Menlo Ventures investor Shawn Carolan, who led the firm's early investment in Uber, said Tuesday night on Twitter that the company would hold its shares after the repeal was lifted. "Eight years after the initial investment, we remain inspired," wrote Carolan, crediting Mr. Khosrowshahi's leadership.
Menlo Ventures sold less than half of its Uber stake to SoftBank in a tender offer in late 2017, receiving just under $ 1 billion through sales.
Early Uber investor Lowercase Capital did not sell shares or distribute shares to limited partners on Wednesday when the cessation expired, and has no immediate plans to do so, according to a person familiar with the matter.
Even companies with positive stock development after the IPO can struggle. Social media site Pinterest Inc. saw shares slide nearly 5% in October, the week the lockout ended, following the initial gain after the IPO.
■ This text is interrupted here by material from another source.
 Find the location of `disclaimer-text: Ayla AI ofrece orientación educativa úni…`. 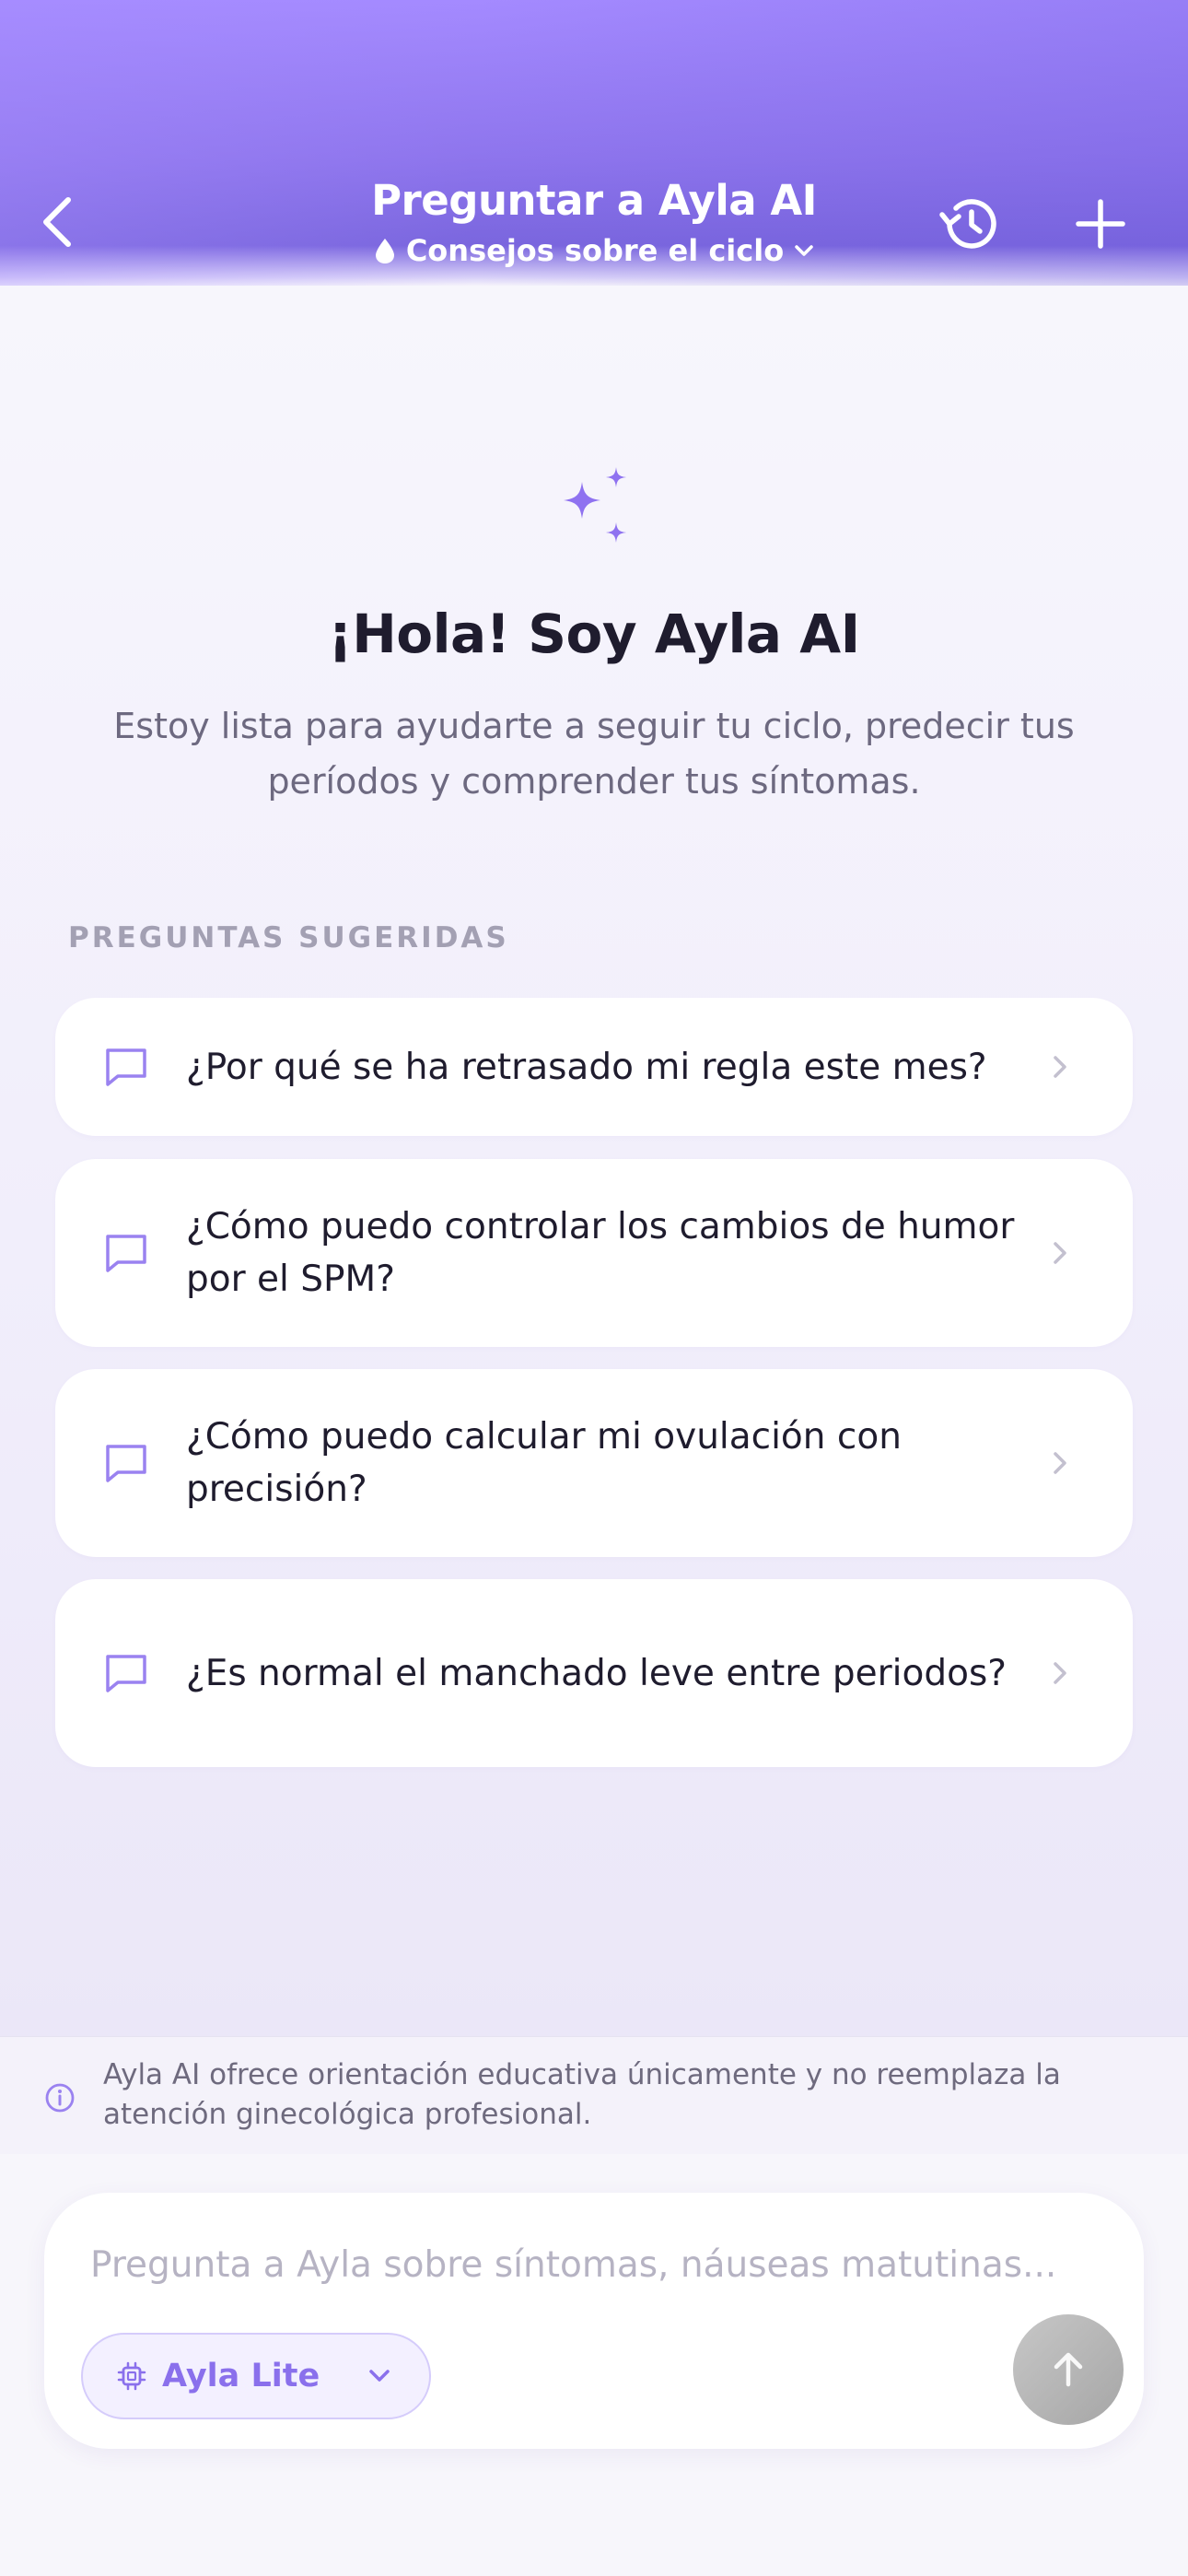

disclaimer-text: Ayla AI ofrece orientación educativa úni… is located at coordinates (582, 2094).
A stock slide after the end of a lock does not necessarily mean a long-term downfall for a company, Mr. Ritter said. He studied the performance of 865 venture-backed companies that held IPOs in the US from 2001 to 2017, and within six months of the end of the lending period, stock prices outperformed those publicly traded companies by 3.4%.
price falls will also attract more equity funds and hedge funds to the stock, which will allow the stock to stabilize, analysts said.
"Many people will wait for the smoke to clear and once that happens, it will be ready to buy," Ives said. "I think you're going to look back on this as a trough in the stock."
– Katie Roof and Sebastian Herrara contributed to this article.